Use of CHO cell synthetic promoters to control transcription of mAb expression vector genes and screening of ER genes for their effect on mAb production

The recombinant manufacture of therapeutic monoclonal antibody (mAb) molecules from Chinese hamster ovary (CHO) cell cultures represents a vital supply of important medicines with global demand. Innovations within this recombinant manufacturing process that can either increase mAb yield or speed up the supply of mAb product are therefore very highly sought after. These innovations could come from genetic engineering of either the mAb expression vector or the CHO host cell. Chapters 3, 4 and 5 of this manuscript focus on plasmid vector engineering, specifically the development and implementation of synthetic promoter sequences to control the transcription of mAb LC/HC and GS selection marker genes, replacing the conventionally-used viral promoters hCMV and SV40 respectively.
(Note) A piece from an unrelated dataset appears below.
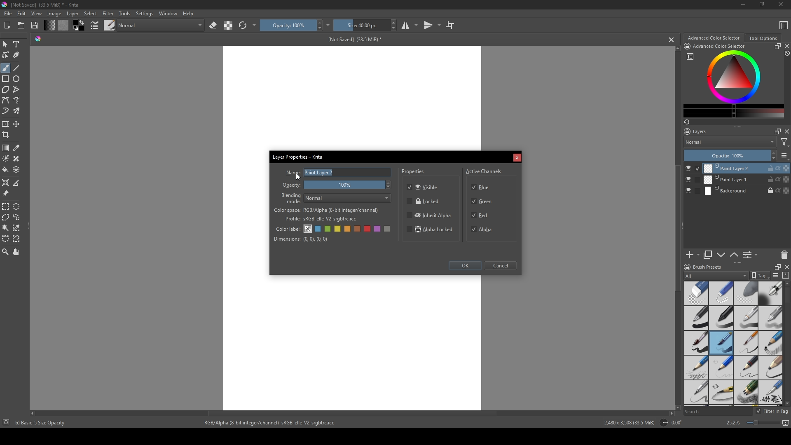 The height and width of the screenshot is (445, 791). I want to click on Settings, so click(144, 14).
In chapter 4 different LC/HC synthetic promoter pairs were used, for the first time, in the generation of stably expressing CHO pools. Compared to the use of conventional hCMV promoters to control LC and HC transcription, these synthetic promoter-containing pools consistently recovered 3 – 7 days faster from MSX selection and in some cases produced higher mean mAb titres (up to 1.3-fold). In chapter 5, synthetic promoters were used for the control of GS transcription in stably expressing CHO pools. The synthetic GS promoter SynSV40_2 was found to generate up to 1.9-fold higher mean cell-specific productivity (qP) when combined with LC/HC synthetic promoters compared to the conventional SV40 promoter. Chapter 6 focused on finding targets for CHO host cell engineering through high-throughput transient transfection screening of genes acting within the endoplasmic reticulum (ER) for their effect on mAb production. The gene pERP1 was shown consistently and robustly to increase qP of mAb-expressing cells by up to 1.6-fold and overexpression of this gene therefore represents a novel CHO host cell engineering target. Overall, the work described within this manuscript led to the discovery of strategies for improving CHO-based recombinant mAb manufacture.